If there were any question about the critically important role that information and cyber security practitioners play in the welfare of today’s society, there is new evidence spelling it out in stark, attention-grabbing terms.
Data fraud/theft and large-scale cyberattacks were each identified among the top five global threats in the latest edition of the World Economic Forum’s Global Risks Report. The other elements on the list: extreme weather events, failure of climate change mitigation and major natural events, such as earthquakes and tsunamis.
Think about that for a moment: protecting data and thwarting cyberattacks now have ascended alongside dealing with natural catastrophes as the most pressing threats demanding the world’s full attention.
In some ways, the cybersecurity dangers we face are similar to the other, naturally-occurring disasters that occupy the top spots on the global threats risk. Just like a city or village can appear perfectly tranquil one day, only to be torn asunder the next by a raging storm or fierce earthquake, too many organizations today are lulled into a false sense of security, preoccupied by business as usual, and then are blindsided by a major cyber incident that causes business upheaval from which they may never fully recover. But unlike most of the natural disasters that cause so much damage, humans are capable of preventing much of the suffering that results from attacks on our digital world. That is a challenge the security community must commit to addressing on a global scale.
Given that backdrop, it is encouraging that the gathering of world leaders in Davos for the 2019 World Economic Forum included extensive discussions around cybersecurity and its rising importance in the global digital economy. As Brad Smith, president and chief legal officer at Microsoft, said in a panel discussion in Davos, “It’s all about keeping the world safe.
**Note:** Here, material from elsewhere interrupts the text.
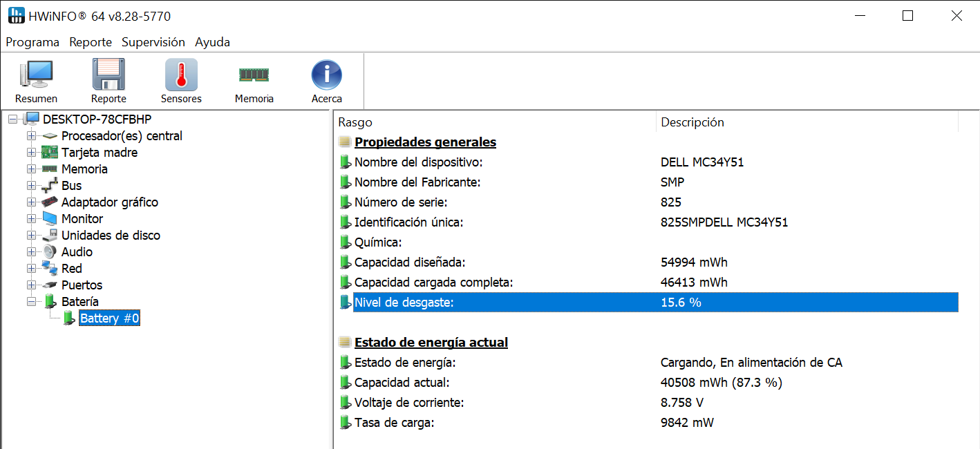980x449 pixels.
Task: Open the Supervisión menu
Action: pos(153,42)
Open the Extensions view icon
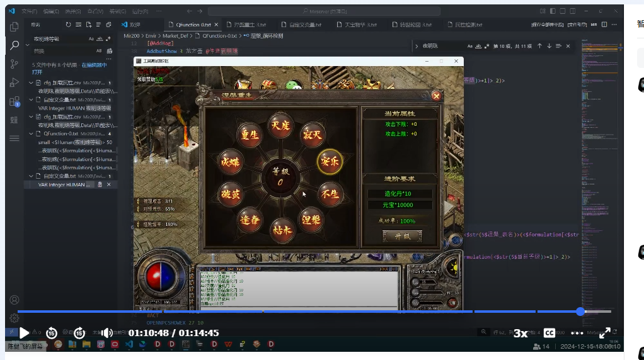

The world depends on digital infrastructure and people depend on their digital devices, and what we’ve found is that these digital devices are under attack every single day.”
Cybersecurity is a fundamental enabler of the digital economy, protecting organizational assets, contributing to business continuity, defending brand names, potentially providing a competitive advantage, and managing liabilities and risk as a whole. The failure of organizations to take sufficient action in protecting themselves and their customers from cyber threats has necessitated increasing regulatory involvement, with 2018 marked by the enforcement of the EU’s General Data Protection Regulation (GDPR) and similar policies being crafted in the US and elsewhere; Smith anticipates a large-scale federal privacy law in the US to be enacted within the next year or two.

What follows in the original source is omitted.